The animation’s pretty stiff and the visuals were a bit basic but it’s still a great Metroidvania title with a decently sized castle to explore, good music and some cool gameplay mechanics that revolve around what cards (which are dropped by certain monsters) you have equipped.
Following that is Dracula X on the SNES.
I don’t know why this wasn’t added to the Castlevania Anniversary Collection (alongside Rondo of Blood, which was also missing from that collection) but its inclusion here is still welcomed. An alternate version of Rondo of Blood, Dracula X is also known as the toughest old school Castlevania game. That challenge’s largely removed if you use the Rewind function though it’s still a fun game nonetheless.
At the bottom of the heap lies Harmony of Dissonance.
It’s the second Castlevania title to come out for the Game Boy Advance but the worse in quality. Sprites and animation are a step above Circle of the Moon but the floaty controls, crappy music, lack of defining gameplay innovations, a confusing castle to explore and easy difficulty makes it the most boring to play. It rips off locations and enemies from Symphony of the Night (arguably the best Castlevania of all time) but is somehow still crap.
M2’s also included the Japanese versions of all the games from the get-go, which is nice. The Castlevania Anniversary Collection shipped only with the English ROMS when it came out, with the Japanese versions patched in months later.
Also included is a Gallery with art from all the games in the series. Fans of the series will probably have seen these before. They’re just regular box art for the games, key art of the characters, some monsters and environments from four games as well as the some Japanese materials.
Some commentary from the designers would’ve nice, especially from Ayame Kojima whose artwork has come to symbolize Castlevania for me. Sadly, she only did the artwork for Aria of Sorrow so there’s very little of her work in the Gallery.

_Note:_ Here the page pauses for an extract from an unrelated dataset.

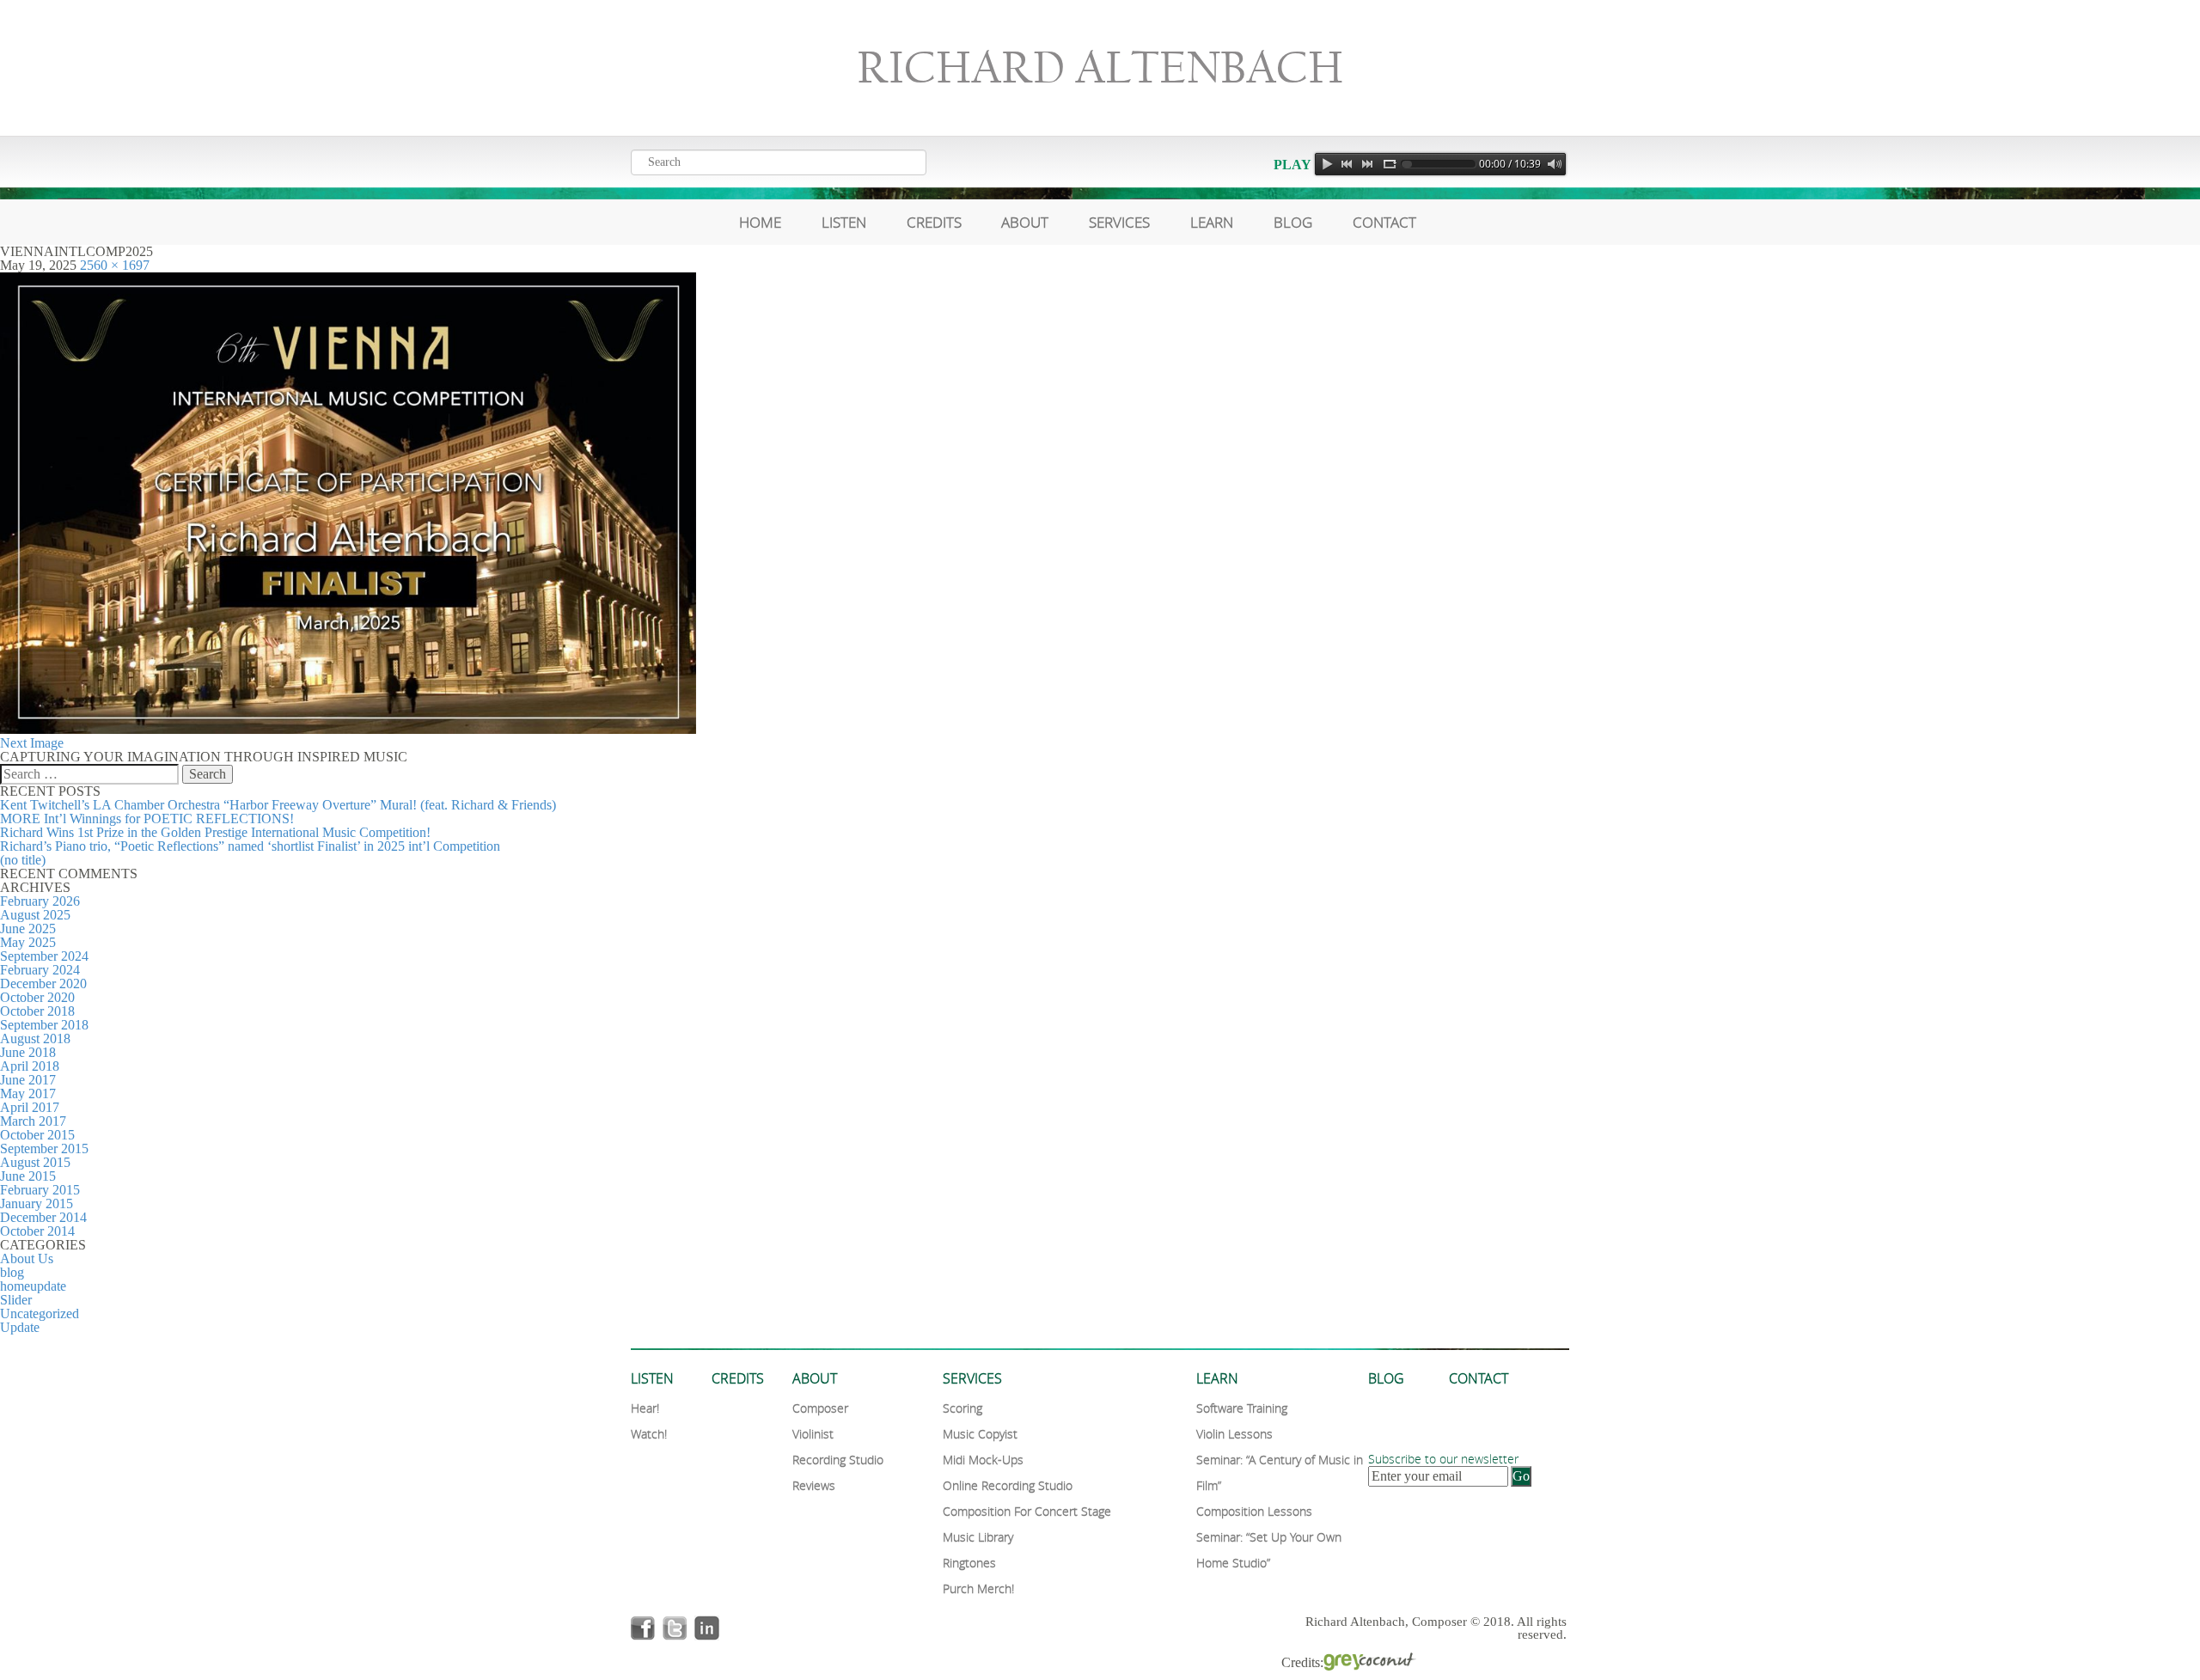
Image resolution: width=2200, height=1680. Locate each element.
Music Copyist (980, 1434)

There’s also a Music Gallery where you can listen to all the tunes in the games. Good for some background music while you’re working or what, but nothing major.
Something equivalent to the Castlevania Anniversary Collection’s The History of Castlevania e-book would’ve been much appreciated too! There’s nothing like it in the Castlevania Advance Collection. In fact, that’s the main issue I have with the compilation.
When compared to the Castlevania Anniversary Collection, the contents seem lacking. There are only 4 games, some quality-of-life tweaks and music and art galleries. It’s true that the games here provide much more replay value, but the extras pale in comparison to the previous Castlevania compilation.
The Bottom Line:
The Castlevania Advance Collection comes highly recommended if you’re a Castlevania (or Metroidvania) fan.
The games in the compilation are all of decent quality or above and there’s a ton of gameplay to be had. There’s not much in terms extras to dig around with (which is really sad) but considering Konami’s reluctance to release new games nowadays, we’re lucky to have this collection in the first place!
The price might be a tad higher, but the hours of gameplay from the games more than offsets that.
Great collection if you’re a fan or curious about the games.
- Faithfully emulated games.
- Some great music.
- Aria of Sorrow is still incredible.
- Rewind feature.
- Lacking in extras.
- Harmony of Dissonance is utter crap.